Given data Start Marker

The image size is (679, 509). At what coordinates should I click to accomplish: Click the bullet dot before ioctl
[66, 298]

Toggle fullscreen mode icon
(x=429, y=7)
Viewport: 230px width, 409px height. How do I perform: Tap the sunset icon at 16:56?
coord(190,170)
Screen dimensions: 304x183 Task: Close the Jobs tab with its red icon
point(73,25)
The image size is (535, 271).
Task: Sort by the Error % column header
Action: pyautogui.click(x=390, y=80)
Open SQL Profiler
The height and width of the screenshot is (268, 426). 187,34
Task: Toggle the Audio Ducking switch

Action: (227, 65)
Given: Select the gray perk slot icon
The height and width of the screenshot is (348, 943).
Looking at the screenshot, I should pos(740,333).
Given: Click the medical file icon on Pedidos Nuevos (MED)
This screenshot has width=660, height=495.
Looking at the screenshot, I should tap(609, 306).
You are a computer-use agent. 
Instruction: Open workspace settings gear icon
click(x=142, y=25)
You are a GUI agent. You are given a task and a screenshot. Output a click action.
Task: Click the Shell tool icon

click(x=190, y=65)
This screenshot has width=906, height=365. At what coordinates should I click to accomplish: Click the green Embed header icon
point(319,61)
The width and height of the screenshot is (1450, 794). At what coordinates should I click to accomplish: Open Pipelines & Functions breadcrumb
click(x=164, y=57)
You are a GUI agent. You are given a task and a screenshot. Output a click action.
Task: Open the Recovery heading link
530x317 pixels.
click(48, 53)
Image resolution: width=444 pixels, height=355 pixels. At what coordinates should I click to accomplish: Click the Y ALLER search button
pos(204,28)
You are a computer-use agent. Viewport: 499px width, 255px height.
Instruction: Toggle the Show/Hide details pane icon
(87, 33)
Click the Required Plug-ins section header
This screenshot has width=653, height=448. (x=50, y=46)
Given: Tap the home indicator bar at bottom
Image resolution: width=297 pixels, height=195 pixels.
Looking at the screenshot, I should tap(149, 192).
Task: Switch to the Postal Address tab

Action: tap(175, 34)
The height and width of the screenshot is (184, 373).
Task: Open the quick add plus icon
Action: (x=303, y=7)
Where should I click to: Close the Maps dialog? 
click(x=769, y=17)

Given data End Marker

■ **Your assignment**: Select every line above that contains the word "computer", and copy it.

■ **Response area**:
You are a computer-use agent. 
You are a computer-use agent. Viewport: 499px width, 255px height.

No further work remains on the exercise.